TV-Premiere Liebe Engländer, das müsst Ihr über „Dinner For One“ wissen

Düsseldorf · An Silvester läuft der Kult-Sketch erstmals im britischen Fernsehen. Lässt sich der enorme Erfolg in Deutschland einem Engländer erklären? Unser Autor hat es versucht.

 Gleich stolpert er wieder... ha... ha... ha.

Gleich stolpert er wieder... ha... ha... ha.

Foto: dpa/Annemarie Aldag

Zunächst entschuldigt bitte, sollte ich die Begriffe England, Großbritannien und UK verwenden, als würden Sie dasselbe bedeuten. Für uns Deutsche tut es das nämlich.

Ihr ahnt es nicht einmal, aber es gibt da einen TV-Sketch von zwei britischen Schauspielern, May Warden und Freddie Frinton, der läuft in diesem Jahr zum ersten Mal bei euch im Fernsehen – in Deutschland aber ist seit den 70er Jahren ein Silvester ohne „Dinner For One“ nicht denkbar.

Am 31. Dezember ist er wieder mehr als ein Dutzendmal zu sehen. Dazu kommen mehrere Mundart-Versionen, es gibt nicht nur eine für Hessen, sondern auch eine für Nordhessen. Im nächsten Jahr eröffnet in Bremerhaven eine Ausstellung zu „Dinner For One“, eine Szene haben wir auf einer Briefmarke verewigt.

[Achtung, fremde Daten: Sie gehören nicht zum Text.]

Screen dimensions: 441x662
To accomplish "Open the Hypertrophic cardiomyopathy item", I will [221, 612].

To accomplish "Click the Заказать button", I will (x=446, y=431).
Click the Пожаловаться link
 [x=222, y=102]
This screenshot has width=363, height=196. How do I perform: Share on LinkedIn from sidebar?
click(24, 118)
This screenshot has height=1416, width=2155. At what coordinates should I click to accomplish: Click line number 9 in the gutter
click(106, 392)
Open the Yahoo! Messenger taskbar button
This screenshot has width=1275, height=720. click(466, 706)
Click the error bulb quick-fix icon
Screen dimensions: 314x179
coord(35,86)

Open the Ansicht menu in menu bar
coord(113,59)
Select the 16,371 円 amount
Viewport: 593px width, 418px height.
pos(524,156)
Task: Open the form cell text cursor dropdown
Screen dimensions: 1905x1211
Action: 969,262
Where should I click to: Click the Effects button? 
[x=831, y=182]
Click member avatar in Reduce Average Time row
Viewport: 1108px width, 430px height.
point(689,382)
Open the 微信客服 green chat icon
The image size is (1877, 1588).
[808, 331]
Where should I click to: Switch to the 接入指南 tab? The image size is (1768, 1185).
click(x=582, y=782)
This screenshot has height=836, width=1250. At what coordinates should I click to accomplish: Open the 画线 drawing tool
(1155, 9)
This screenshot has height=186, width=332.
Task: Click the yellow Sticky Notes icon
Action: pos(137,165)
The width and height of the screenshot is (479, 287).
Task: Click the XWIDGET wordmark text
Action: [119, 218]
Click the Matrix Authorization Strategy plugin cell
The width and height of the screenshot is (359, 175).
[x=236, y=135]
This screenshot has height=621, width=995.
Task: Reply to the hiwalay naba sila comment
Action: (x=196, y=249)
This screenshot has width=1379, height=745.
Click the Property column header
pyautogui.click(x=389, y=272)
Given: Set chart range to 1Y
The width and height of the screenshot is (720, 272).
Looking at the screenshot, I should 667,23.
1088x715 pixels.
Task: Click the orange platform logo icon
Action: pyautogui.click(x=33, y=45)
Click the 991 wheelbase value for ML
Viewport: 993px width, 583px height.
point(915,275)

Wir Deutschen lieben den Sketch, als hätte es den Krieg nie gegeben.

Diese 18 Minuten, in denen Miss Sophie ihren 90. Geburtstag auf ihrem Landsitz feiert, wie immer mit ihren besten Freunden Sir Toby, Admiral von Schneider, Mr. Pommeroy und Mr. Winterbottom. Wir Deutsche kennen mehr Mitglieder der Tafelrunde als der Beatles. Problem ist: Die vier Freunde sind längst tot. Deshalb muss Butler James nicht nur die vier Gänge servieren, sondern auch die Rolle der Verstorbenen übernehmen. Problem Nummer 2: Miss Sophie möchte zu jedem Gang Alkohol, und die vier vornehmen Freunde sollen gefälligst mittrinken.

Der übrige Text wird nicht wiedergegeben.